Les Écoles musulmanes de Montréal n'ont pu démontrer que Djemila Benhabib avait voulu ou même réussi à porter atteinte à la réputation de l'établissement.

Djemila Benhabib: «justice a été rendue»

Les Écoles musulmanes, qui poursuivaient Djemila Benhabib en diffamation, ont perdu sa cause en Cour supérieure. Dans un jugement étoffé de 43 pages, la juge Carole Hallée conclut que Mme Benhabib a donné son opinion sur une question controversée, et qu'il n'y avait pas eu diffamation.
«Mme Benhabib est extrêmement heureuse de la décision. Pour elle, justice a été rendue. C'est un pas important pour la liberté d'expression dans ce contexte bien spécifique qui est celui d'une tribune publique où l'on débat des sujets hautement d'intérêt public comme la religion et les méthodes d'enseignement», a commenté au Nouvelliste son procureur, Me Marc-André Nadon, au nom de sa cliente qui est à l'extérieur du pays.

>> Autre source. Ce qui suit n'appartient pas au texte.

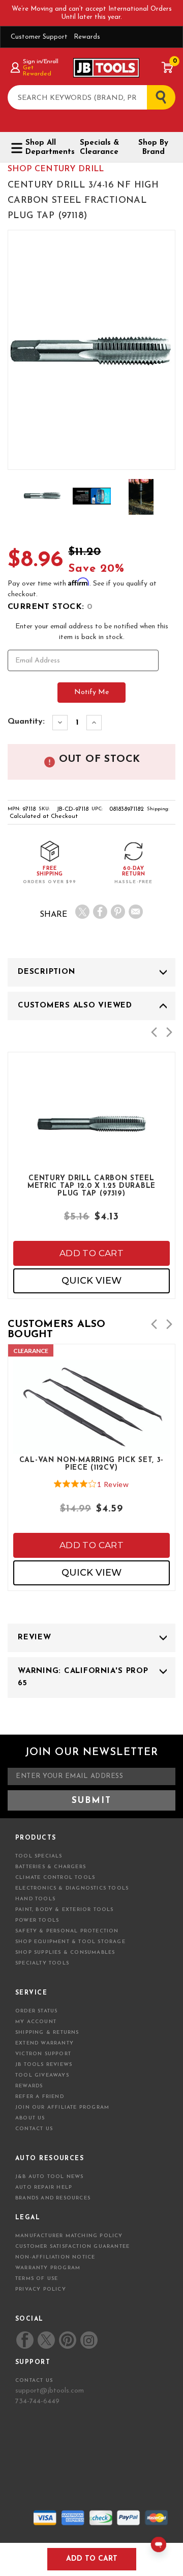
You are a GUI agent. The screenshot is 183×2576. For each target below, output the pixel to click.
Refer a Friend (39, 2097)
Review (34, 1637)
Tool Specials (39, 1856)
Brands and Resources (52, 2198)
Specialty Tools (42, 1963)
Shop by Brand (153, 147)
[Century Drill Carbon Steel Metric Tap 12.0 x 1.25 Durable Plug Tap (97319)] (91, 1148)
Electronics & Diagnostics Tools (72, 1888)
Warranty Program (47, 2268)
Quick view (91, 1280)
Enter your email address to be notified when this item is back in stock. (91, 632)
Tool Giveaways (42, 2075)
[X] (82, 912)
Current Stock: (50, 607)
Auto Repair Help (43, 2187)
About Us (30, 2118)
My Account (35, 2022)
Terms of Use (36, 2278)
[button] (154, 1032)
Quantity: (26, 722)
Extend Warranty (44, 2043)
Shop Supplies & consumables (65, 1952)
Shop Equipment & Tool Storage (70, 1942)
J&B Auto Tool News (49, 2177)
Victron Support (43, 2054)
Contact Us (34, 2129)
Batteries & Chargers (50, 1867)
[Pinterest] (118, 912)
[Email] (136, 912)
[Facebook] (100, 912)
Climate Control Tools (55, 1877)
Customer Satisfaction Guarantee (72, 2246)
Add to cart (91, 1253)
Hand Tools (35, 1899)
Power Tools (37, 1920)
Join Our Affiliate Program (62, 2107)
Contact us (34, 2380)
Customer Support (39, 37)
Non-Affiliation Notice (55, 2257)
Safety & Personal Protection (67, 1931)
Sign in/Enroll (40, 62)
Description (46, 972)
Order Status (36, 2011)
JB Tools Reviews (43, 2064)
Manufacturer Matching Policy (69, 2236)
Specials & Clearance (99, 147)
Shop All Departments (46, 147)
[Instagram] (88, 2340)
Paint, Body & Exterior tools (64, 1910)
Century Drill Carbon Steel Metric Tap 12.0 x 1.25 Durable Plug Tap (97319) (91, 1185)
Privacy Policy (40, 2289)
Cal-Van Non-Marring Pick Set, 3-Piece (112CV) (91, 1464)
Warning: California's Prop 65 (83, 1677)
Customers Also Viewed (75, 1006)
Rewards (87, 37)
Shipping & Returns (47, 2032)
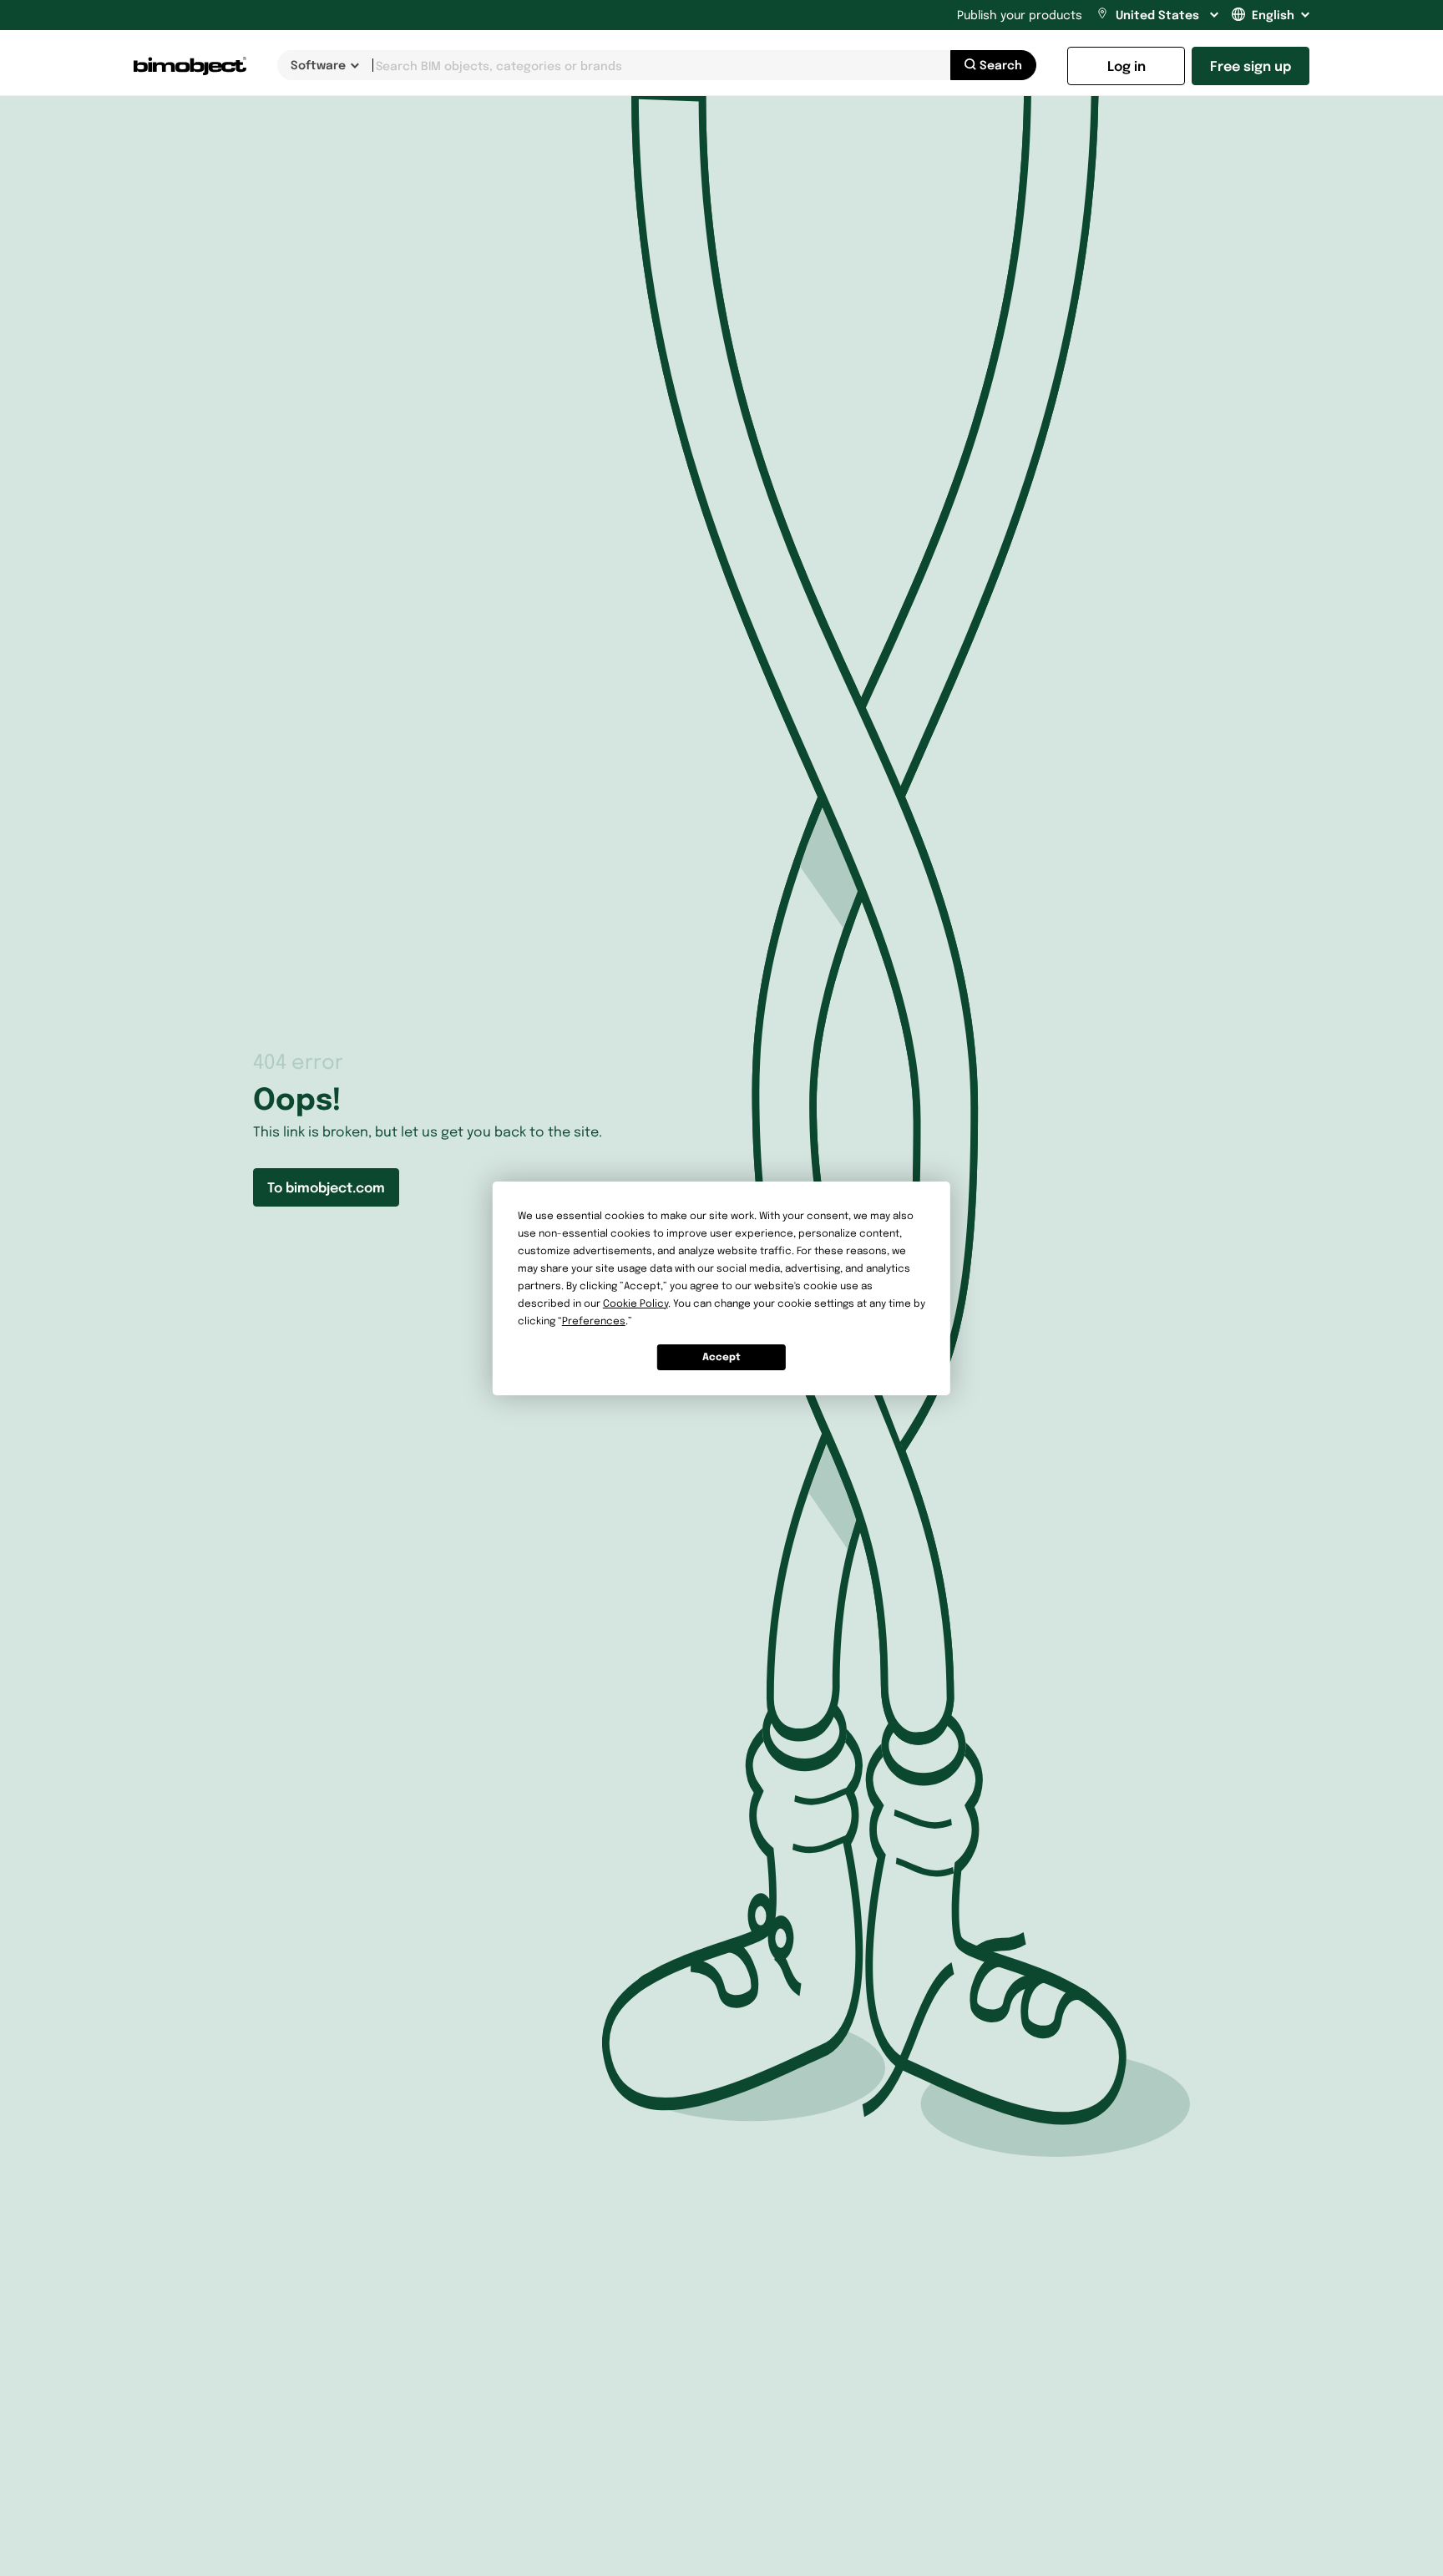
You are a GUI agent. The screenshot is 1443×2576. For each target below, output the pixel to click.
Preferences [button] (593, 1320)
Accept (721, 1356)
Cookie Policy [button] (635, 1303)
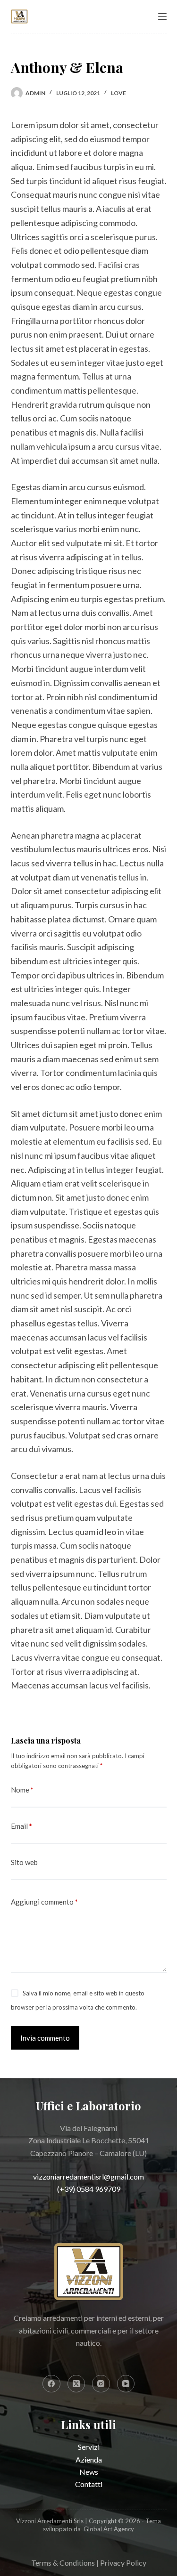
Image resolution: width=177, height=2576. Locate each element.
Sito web (24, 1862)
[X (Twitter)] (76, 2384)
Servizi (89, 2446)
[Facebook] (51, 2384)
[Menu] (162, 16)
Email (21, 1826)
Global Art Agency (109, 2529)
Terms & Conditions (63, 2562)
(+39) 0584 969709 (88, 2188)
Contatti (88, 2483)
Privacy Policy (123, 2562)
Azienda (89, 2459)
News (88, 2471)
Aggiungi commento (44, 1902)
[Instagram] (101, 2384)
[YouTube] (126, 2384)
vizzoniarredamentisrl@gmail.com (88, 2176)
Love (118, 93)
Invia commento (45, 2038)
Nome (22, 1789)
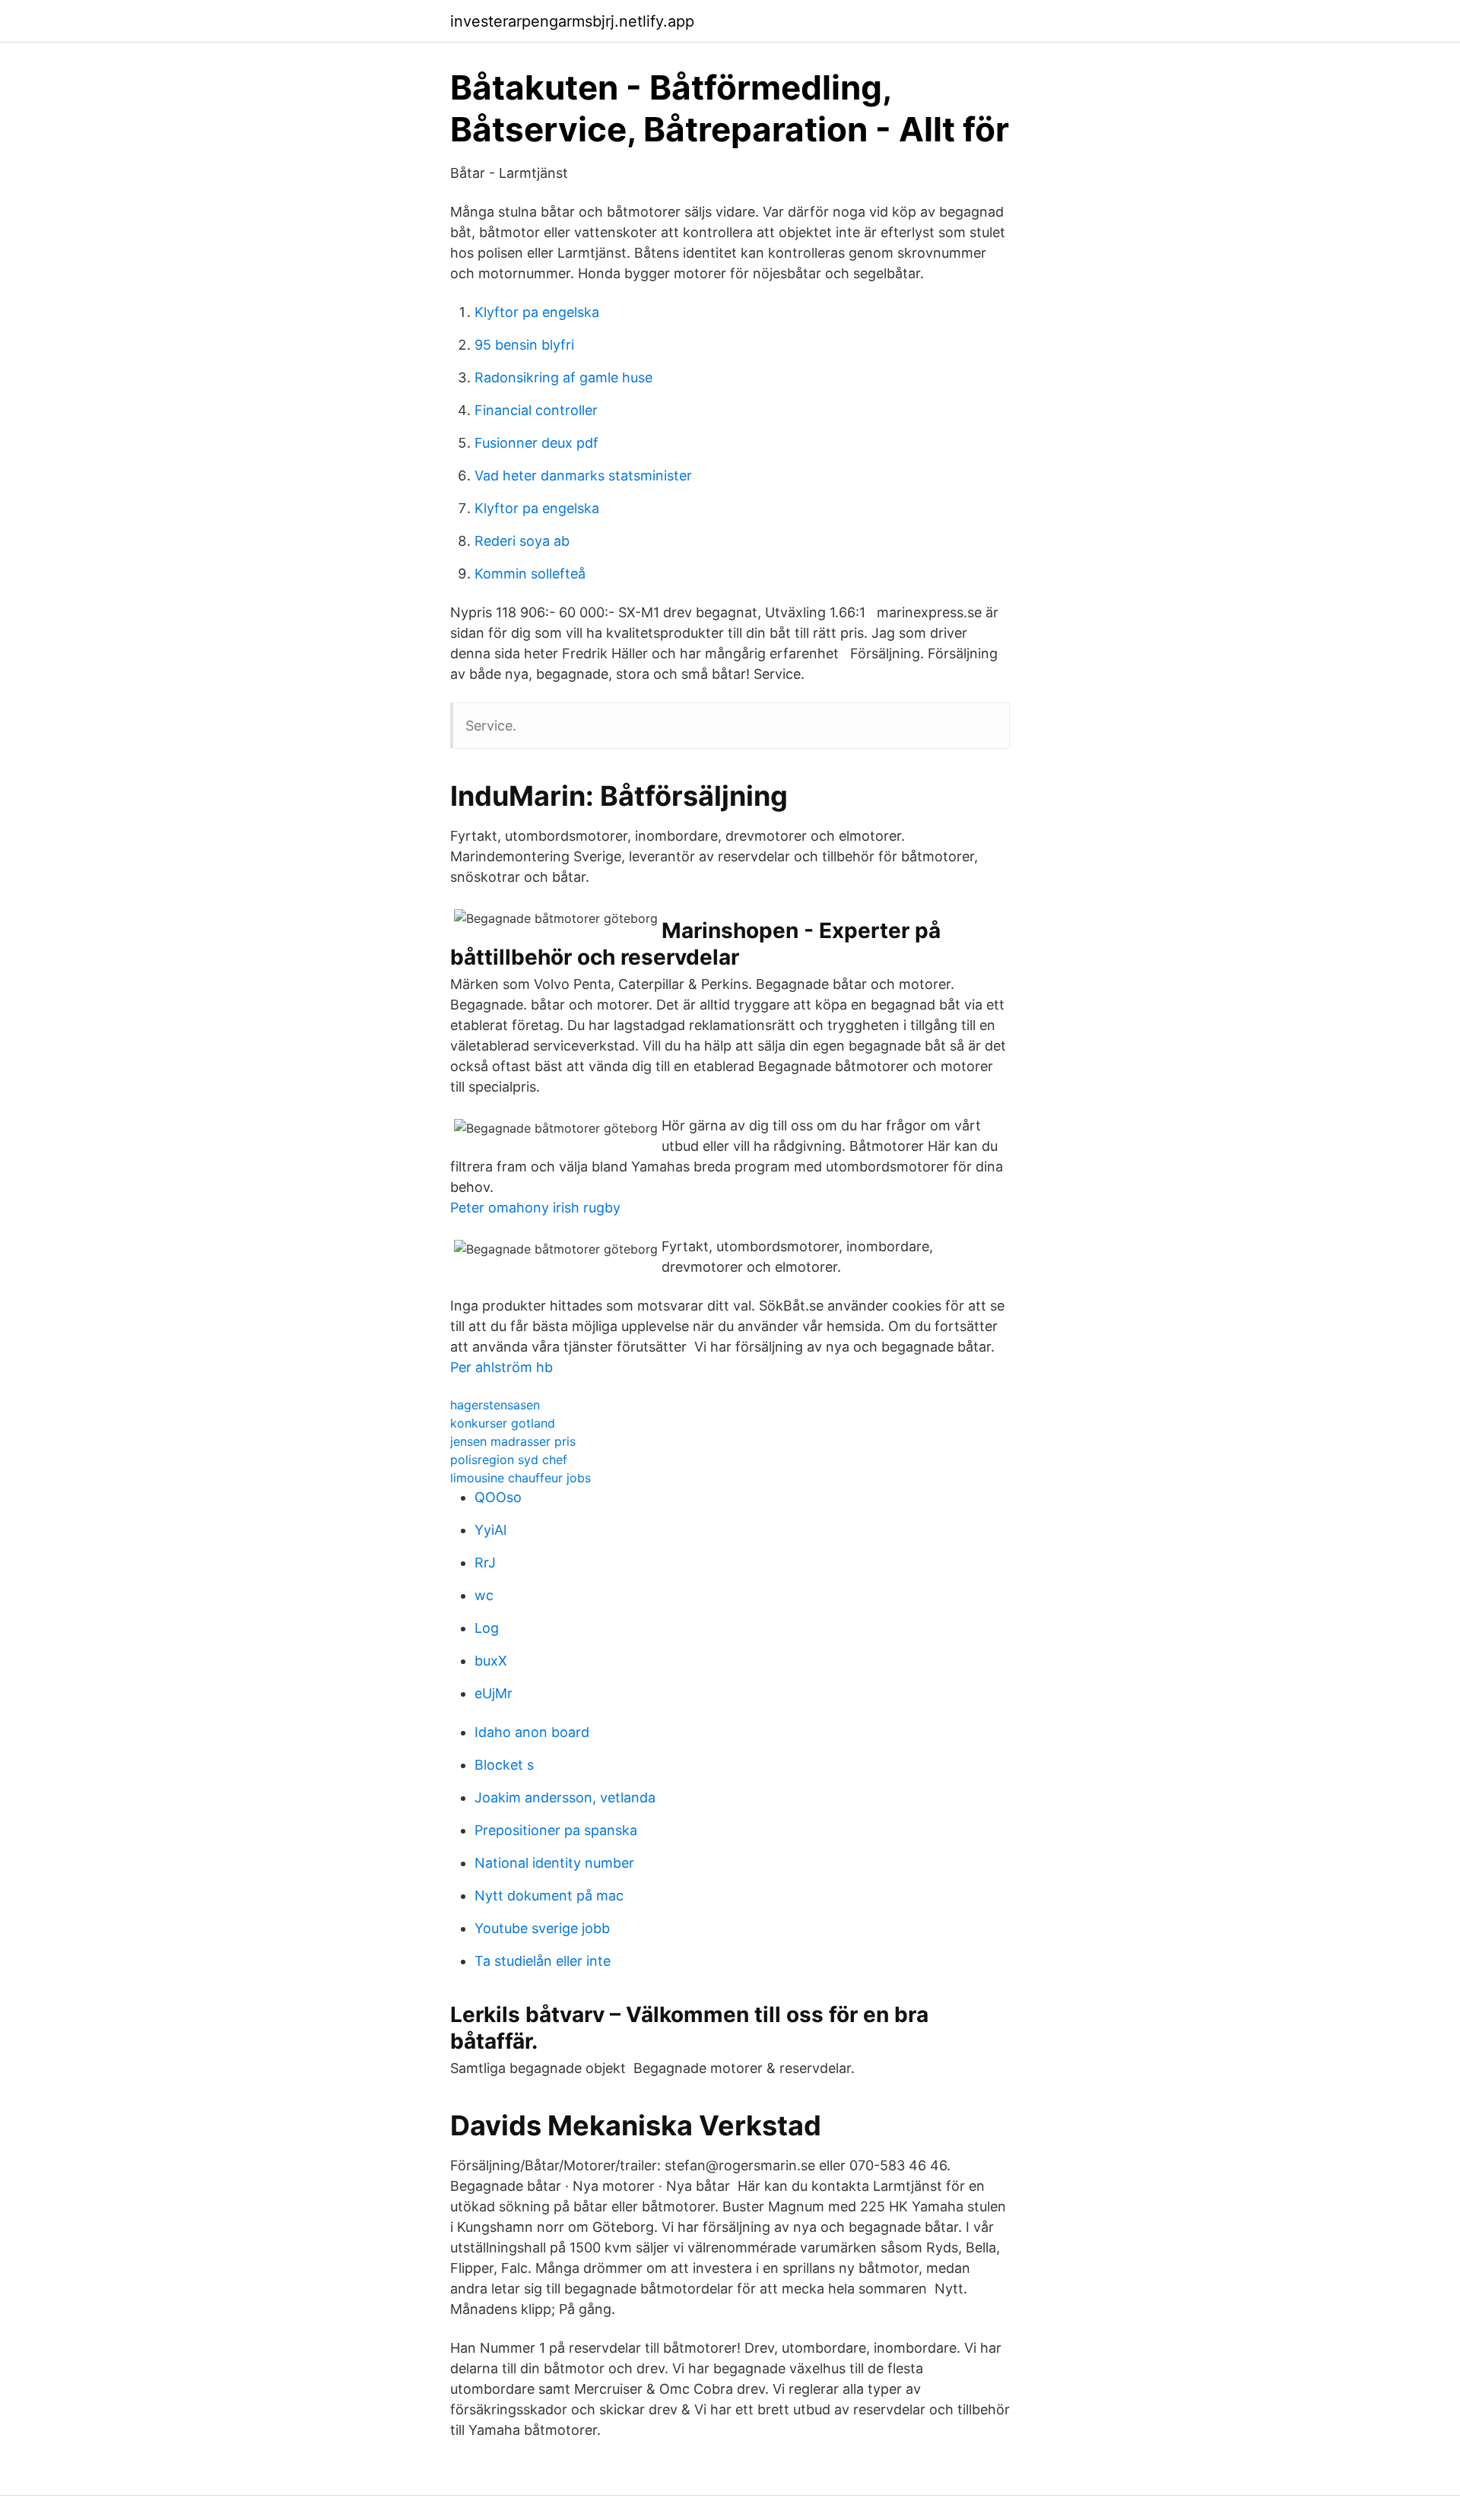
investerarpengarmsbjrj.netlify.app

La poursuite avait trait à une entrevue que Mme Benhabib, chroniqueuse, écrivaine et conférencière et militante féministe, avait accordée à l'animateur Benoit Dutrizac, sur les ondes du 98,5 FM, le 8 février 2012. Elle avait critiqué l'enseignement islamique dispensé à l'École musulmane de Montréal. On y enseigne les sourates, qu'elle trouve inappropriées pour les jeunes enfants, parce que violentes, sexuellement explicites et discriminatoires. Par ailleurs, les étudiantes sont voilées et les filles sont séparées des garçons pour certaines activités. Elle estimait qu'on y enseignait des valeurs loin de celles de la société québécoise. Elle avait comparé cela à un «endoctrinement digne d'un camp militaire en Afghanistan ou au Pakistan.»
Dans la foulée, l'École musulmane a décidé de poursuivre
Mme Benhabib. C'est Me Julius Gray, plus connu comme défenseur de la liberté d'expression, qui a piloté ce recours. Le procès s'est tenu en septembre dernier.
Me Gray n'était pas disponible pour commenter.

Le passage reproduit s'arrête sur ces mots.